Charlie Parker en 10 dates:
- 1927 : Déménage à Kansas City à l’âge de 7 ans
- 1939 : Joue dans des cabarets à New York
- 1941 : Début des légendaires jam-sessions du Minton’s Playhouse
- 1945 : Hot House, Salt Peanuts, Billie’s Bounce
- 1946 : Dépression
- 1947 : 25 morceaux avec Miles Davis et Max Roach
- 1950 : Ouverture du Birdland à Manhattan
- 1953 : Concert au Massey Hall à Toronto
- 1954 : Mort de sa fille et tentative de suicide
- 1955 : Meurt d’une pneumonie
Avec Charlie Parker, presque chaque note devient intéressante à jouer, qu’importe la gamme
En 1927, à l’âge de 7 ans, le jeune Charlie Parker déménage avec ses parents à Kansas City, ancienne place forte du jazz mainstream ou « Middle jazz » dans les années 30. C’est ce courant qui généralise les grands orchestres sur scène – un des plus connus étant celui de Count Basie. Leurs tubes empreints de swing résonnent dans les dance-halls de l’époque et le public s’entiche de solistes comme Duke Ellington, Benny Goodman ou Lester Young. C’est dans cette ambiance que grandit Parker : tous ses biographes s’accordent pour dire qu’avant 15 ans, rien ne prédisposait celui-ci à une carrière musicale. Après s’être essayé mollement au cor alto et baryton, Charlie se (re)met au saxophone alto offert par sa mère à ses 13 ans.
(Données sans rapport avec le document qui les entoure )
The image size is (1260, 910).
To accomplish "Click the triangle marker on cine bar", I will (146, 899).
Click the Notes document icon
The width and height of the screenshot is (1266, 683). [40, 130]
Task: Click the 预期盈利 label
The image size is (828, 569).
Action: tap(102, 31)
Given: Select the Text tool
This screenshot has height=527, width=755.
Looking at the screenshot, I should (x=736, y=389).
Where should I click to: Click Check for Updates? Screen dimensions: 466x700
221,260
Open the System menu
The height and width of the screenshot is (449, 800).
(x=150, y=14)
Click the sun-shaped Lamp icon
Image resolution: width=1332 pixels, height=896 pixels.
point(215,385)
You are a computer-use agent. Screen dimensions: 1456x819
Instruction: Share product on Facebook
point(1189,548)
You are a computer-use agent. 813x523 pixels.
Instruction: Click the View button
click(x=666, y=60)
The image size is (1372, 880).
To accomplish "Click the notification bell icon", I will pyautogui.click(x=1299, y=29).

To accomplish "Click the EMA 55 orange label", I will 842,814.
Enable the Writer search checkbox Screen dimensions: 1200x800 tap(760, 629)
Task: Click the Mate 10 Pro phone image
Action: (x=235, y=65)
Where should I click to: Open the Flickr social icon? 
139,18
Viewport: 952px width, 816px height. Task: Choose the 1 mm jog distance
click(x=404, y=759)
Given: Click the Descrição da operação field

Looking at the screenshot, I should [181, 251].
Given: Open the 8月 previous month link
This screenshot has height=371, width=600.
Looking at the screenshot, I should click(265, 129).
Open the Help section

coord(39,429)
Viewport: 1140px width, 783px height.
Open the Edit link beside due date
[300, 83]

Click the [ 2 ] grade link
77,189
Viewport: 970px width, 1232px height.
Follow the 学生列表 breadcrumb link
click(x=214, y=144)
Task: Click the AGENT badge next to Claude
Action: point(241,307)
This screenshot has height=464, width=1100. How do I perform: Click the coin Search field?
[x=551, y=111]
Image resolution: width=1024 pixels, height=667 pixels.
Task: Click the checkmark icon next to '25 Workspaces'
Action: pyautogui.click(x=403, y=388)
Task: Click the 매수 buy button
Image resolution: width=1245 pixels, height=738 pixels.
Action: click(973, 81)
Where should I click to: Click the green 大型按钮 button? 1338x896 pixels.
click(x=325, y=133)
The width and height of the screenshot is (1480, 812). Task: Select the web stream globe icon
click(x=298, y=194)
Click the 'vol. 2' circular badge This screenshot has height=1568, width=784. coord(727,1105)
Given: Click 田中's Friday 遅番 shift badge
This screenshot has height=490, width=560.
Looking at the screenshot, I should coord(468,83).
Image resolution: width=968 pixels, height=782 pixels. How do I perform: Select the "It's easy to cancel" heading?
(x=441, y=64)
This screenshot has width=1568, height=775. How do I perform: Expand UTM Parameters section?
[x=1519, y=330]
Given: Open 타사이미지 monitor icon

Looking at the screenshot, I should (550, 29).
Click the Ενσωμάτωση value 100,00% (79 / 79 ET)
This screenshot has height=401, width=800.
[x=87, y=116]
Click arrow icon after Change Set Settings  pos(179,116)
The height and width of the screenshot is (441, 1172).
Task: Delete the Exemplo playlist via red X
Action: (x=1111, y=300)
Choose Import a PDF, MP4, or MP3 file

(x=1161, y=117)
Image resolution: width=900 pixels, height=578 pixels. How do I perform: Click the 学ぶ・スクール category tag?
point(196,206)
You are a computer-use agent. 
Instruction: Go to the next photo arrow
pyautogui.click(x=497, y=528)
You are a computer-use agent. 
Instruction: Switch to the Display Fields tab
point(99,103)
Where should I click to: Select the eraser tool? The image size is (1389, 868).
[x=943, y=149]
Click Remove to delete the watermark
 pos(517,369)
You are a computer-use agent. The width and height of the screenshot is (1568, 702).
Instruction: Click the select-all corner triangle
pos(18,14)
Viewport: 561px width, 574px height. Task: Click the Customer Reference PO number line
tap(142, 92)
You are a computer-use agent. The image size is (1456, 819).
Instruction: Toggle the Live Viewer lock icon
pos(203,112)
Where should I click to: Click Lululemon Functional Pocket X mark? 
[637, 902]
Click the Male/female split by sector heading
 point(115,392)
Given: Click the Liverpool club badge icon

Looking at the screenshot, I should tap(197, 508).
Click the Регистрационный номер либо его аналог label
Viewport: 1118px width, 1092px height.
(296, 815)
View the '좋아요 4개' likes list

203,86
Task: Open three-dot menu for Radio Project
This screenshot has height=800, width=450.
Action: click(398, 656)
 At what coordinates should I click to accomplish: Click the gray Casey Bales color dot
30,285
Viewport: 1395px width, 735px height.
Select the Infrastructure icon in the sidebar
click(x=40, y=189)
C’est la révélation ! Il arrête ses études et se produit dans les orchestres de la ville. En 1938, il assiste aux performances d’Art Tatum à Chicago depuis les cuisines d’un club où il travaille. La rapidité avec laquelle le pianiste déroule ses mélodies et son utilisation de la réharmonisation – technique pour réarranger un morceau et enrichir une grille d’accords préexistante – marquent profondément Parker, blasé du swing commercial.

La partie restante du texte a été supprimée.